Collected data entries:
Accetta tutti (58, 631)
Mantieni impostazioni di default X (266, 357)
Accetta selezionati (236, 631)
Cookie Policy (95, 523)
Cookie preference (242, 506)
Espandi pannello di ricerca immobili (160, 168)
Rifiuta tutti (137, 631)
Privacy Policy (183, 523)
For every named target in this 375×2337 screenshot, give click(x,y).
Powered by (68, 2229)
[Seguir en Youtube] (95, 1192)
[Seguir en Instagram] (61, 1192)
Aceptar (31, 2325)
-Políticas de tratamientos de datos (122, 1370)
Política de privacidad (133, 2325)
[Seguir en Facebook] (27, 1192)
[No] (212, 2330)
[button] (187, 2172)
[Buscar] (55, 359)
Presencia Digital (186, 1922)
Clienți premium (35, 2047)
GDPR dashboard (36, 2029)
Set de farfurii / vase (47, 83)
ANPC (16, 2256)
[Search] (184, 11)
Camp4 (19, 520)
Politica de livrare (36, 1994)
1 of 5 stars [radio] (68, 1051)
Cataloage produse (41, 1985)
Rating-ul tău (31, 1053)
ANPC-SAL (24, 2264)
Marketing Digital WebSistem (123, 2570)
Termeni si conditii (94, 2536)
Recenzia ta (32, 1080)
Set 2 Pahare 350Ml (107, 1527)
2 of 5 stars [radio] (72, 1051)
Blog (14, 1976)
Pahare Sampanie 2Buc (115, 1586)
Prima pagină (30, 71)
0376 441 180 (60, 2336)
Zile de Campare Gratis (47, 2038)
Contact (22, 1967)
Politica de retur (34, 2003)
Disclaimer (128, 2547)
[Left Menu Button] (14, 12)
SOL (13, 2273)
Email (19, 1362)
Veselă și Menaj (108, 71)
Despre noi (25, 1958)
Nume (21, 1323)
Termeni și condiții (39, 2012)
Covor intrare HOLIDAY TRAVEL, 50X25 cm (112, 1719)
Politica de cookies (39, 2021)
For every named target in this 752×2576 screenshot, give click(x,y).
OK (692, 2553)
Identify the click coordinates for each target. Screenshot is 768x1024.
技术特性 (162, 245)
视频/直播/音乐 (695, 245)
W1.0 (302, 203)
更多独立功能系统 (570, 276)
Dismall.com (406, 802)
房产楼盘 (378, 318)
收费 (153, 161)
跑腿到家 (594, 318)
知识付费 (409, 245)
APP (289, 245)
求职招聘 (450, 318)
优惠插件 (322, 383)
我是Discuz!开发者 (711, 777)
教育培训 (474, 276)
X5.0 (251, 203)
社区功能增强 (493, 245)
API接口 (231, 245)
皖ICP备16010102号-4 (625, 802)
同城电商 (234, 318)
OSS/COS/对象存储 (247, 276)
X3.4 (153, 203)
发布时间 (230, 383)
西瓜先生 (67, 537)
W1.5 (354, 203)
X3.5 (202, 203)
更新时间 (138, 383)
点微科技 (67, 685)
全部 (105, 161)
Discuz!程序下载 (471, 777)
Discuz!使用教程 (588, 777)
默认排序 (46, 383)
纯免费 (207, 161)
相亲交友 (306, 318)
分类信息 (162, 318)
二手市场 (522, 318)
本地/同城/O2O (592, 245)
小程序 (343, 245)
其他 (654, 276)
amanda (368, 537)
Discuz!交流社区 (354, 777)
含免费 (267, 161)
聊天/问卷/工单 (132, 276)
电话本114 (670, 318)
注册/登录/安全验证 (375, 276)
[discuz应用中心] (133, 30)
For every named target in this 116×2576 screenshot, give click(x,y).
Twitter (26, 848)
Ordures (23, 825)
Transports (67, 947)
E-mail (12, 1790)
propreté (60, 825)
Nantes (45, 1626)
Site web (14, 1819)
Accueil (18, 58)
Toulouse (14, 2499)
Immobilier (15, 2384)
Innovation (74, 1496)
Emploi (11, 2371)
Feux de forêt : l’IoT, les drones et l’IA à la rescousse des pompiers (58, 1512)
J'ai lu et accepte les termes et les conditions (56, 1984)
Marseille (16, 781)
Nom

What is expected: Write every record out again, unaltered.

Your solution:
Accetta tutti (58, 631)
Mantieni impostazioni di default X (266, 357)
Accetta selezionati (236, 631)
Cookie Policy (95, 523)
Cookie preference (242, 506)
Espandi pannello di ricerca immobili (160, 168)
Rifiuta tutti (137, 631)
Privacy Policy (183, 523)
For every named target in this 375×2337 screenshot, give click(x,y).
Powered by (68, 2229)
[Seguir en Youtube] (95, 1192)
[Seguir en Instagram] (61, 1192)
Aceptar (31, 2325)
-Políticas de tratamientos de datos (122, 1370)
Política de privacidad (133, 2325)
[Seguir en Facebook] (27, 1192)
[No] (212, 2330)
[button] (187, 2172)
[Buscar] (55, 359)
Presencia Digital (186, 1922)
Clienți premium (35, 2047)
GDPR dashboard (36, 2029)
Set de farfurii / vase (47, 83)
ANPC (16, 2256)
[Search] (184, 11)
Camp4 (19, 520)
Politica de livrare (36, 1994)
1 of 5 stars [radio] (68, 1051)
Cataloage produse (41, 1985)
Rating-ul tău (31, 1053)
ANPC-SAL (24, 2264)
Marketing Digital WebSistem (123, 2570)
Termeni si conditii (94, 2536)
Recenzia ta (32, 1080)
Set 2 Pahare 350Ml (107, 1527)
2 of 5 stars [radio] (72, 1051)
Blog (14, 1976)
Pahare Sampanie 2Buc (115, 1586)
Prima pagină (30, 71)
0376 441 180 (60, 2336)
Zile de Campare Gratis (47, 2038)
Contact (22, 1967)
Politica de retur (34, 2003)
Disclaimer (128, 2547)
[Left Menu Button] (14, 12)
SOL (13, 2273)
Email (19, 1362)
Veselă și Menaj (108, 71)
Despre noi (25, 1958)
Nume (21, 1323)
Termeni și condiții (39, 2012)
Covor intrare HOLIDAY TRAVEL, 50X25 cm (112, 1719)
Politica de cookies (39, 2021)
For every named target in this 752×2576 screenshot, give click(x,y).
OK (692, 2553)
Identify the click coordinates for each target. Screenshot is 768x1024.
技术特性 (162, 245)
视频/直播/音乐 (695, 245)
W1.0 (302, 203)
更多独立功能系统 (570, 276)
Dismall.com (406, 802)
房产楼盘 (378, 318)
收费 (153, 161)
跑腿到家 (594, 318)
知识付费 (409, 245)
APP (289, 245)
求职招聘 (450, 318)
优惠插件 (322, 383)
我是Discuz!开发者 (711, 777)
教育培训 (474, 276)
X5.0 (251, 203)
社区功能增强 (493, 245)
API接口 (231, 245)
皖ICP备16010102号-4 (625, 802)
同城电商 (234, 318)
OSS/COS/对象存储 (247, 276)
X3.4 (153, 203)
发布时间 (230, 383)
西瓜先生 (67, 537)
W1.5 (354, 203)
X3.5 (202, 203)
更新时间 (138, 383)
点微科技 (67, 685)
全部 (105, 161)
Discuz!程序下载 (471, 777)
Discuz!使用教程 (588, 777)
默认排序 (46, 383)
纯免费 (207, 161)
相亲交友 (306, 318)
分类信息 (162, 318)
二手市场 (522, 318)
本地/同城/O2O (592, 245)
小程序 (343, 245)
其他 (654, 276)
amanda (368, 537)
Discuz!交流社区 (354, 777)
含免费 (267, 161)
聊天/问卷/工单 (132, 276)
电话本114 (670, 318)
注册/登录/安全验证 (375, 276)
[discuz应用中心] (133, 30)
For every named target in this 116×2576 screenshot, give click(x,y).
Twitter (26, 848)
Ordures (23, 825)
Transports (67, 947)
E-mail (12, 1790)
propreté (60, 825)
Nantes (45, 1626)
Site web (14, 1819)
Accueil (18, 58)
Toulouse (14, 2499)
Immobilier (15, 2384)
Innovation (74, 1496)
Emploi (11, 2371)
Feux de forêt : l’IoT, les drones et l’IA à la rescousse des pompiers (58, 1512)
J'ai lu et accepte les termes et les conditions (56, 1984)
Marseille (16, 781)
Nom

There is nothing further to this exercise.